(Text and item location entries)
┌────────
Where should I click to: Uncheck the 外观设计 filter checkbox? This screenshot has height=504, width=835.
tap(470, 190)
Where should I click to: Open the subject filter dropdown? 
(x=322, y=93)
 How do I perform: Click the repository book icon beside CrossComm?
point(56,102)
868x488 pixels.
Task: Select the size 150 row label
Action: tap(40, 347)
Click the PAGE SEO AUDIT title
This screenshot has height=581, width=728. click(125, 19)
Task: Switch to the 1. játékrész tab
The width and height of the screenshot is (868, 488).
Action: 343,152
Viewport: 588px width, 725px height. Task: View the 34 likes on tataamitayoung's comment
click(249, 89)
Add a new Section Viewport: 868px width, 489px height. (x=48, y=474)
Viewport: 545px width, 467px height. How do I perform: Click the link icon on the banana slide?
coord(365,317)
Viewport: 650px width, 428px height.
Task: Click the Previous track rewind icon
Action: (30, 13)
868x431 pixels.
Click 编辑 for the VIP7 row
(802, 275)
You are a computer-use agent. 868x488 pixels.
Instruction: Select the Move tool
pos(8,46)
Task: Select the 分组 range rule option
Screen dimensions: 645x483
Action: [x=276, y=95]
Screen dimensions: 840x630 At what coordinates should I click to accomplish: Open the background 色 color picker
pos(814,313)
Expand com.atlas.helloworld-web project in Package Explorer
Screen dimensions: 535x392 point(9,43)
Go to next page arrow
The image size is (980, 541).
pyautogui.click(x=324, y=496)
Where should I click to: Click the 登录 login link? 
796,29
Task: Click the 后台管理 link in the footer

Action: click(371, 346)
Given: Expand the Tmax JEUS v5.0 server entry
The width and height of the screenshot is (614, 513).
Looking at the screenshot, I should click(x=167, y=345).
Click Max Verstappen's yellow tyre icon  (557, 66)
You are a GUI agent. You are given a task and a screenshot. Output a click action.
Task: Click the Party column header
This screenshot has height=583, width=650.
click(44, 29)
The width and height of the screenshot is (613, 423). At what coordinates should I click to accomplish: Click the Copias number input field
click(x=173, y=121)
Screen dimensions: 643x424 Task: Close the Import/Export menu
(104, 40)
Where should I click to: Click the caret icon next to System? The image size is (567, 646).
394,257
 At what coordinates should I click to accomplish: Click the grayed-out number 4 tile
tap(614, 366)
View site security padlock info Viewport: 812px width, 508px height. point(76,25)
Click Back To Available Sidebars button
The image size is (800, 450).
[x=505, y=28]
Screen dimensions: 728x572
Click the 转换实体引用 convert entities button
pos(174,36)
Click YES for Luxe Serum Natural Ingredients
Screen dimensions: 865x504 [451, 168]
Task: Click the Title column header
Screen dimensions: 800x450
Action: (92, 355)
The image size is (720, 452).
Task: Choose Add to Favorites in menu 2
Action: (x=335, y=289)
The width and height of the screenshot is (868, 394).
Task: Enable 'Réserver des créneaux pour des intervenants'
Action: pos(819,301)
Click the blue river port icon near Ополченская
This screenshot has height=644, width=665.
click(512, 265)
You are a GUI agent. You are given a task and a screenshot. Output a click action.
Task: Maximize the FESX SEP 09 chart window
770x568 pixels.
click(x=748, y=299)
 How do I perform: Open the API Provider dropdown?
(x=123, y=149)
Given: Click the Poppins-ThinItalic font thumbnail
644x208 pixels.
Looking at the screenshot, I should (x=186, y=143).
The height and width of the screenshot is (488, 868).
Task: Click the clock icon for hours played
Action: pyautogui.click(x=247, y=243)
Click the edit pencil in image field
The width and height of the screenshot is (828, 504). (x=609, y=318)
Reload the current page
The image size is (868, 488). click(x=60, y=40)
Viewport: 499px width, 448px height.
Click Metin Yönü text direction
└────────
▶ [What you have to do] Repeat the entries above word for word, from the line containing "Where should I click to: Open" through the line containing "Action: click(371, 346)", with both of those lines included.

▶ [Answer to the task]
Where should I click to: Open the subject filter dropdown? 
(x=322, y=93)
 How do I perform: Click the repository book icon beside CrossComm?
point(56,102)
868x488 pixels.
Task: Select the size 150 row label
Action: tap(40, 347)
Click the PAGE SEO AUDIT title
This screenshot has height=581, width=728. click(125, 19)
Task: Switch to the 1. játékrész tab
The width and height of the screenshot is (868, 488).
Action: 343,152
Viewport: 588px width, 725px height. Task: View the 34 likes on tataamitayoung's comment
click(249, 89)
Add a new Section Viewport: 868px width, 489px height. (x=48, y=474)
Viewport: 545px width, 467px height. How do I perform: Click the link icon on the banana slide?
coord(365,317)
Viewport: 650px width, 428px height.
Task: Click the Previous track rewind icon
Action: (30, 13)
868x431 pixels.
Click 编辑 for the VIP7 row
(802, 275)
You are a computer-use agent. 868x488 pixels.
Instruction: Select the Move tool
pos(8,46)
Task: Select the 分组 range rule option
Screen dimensions: 645x483
Action: [x=276, y=95]
Screen dimensions: 840x630 At what coordinates should I click to accomplish: Open the background 色 color picker
pos(814,313)
Expand com.atlas.helloworld-web project in Package Explorer
Screen dimensions: 535x392 point(9,43)
Go to next page arrow
The image size is (980, 541).
pyautogui.click(x=324, y=496)
Where should I click to: Click the 登录 login link? 
796,29
Task: Click the 后台管理 link in the footer

Action: click(371, 346)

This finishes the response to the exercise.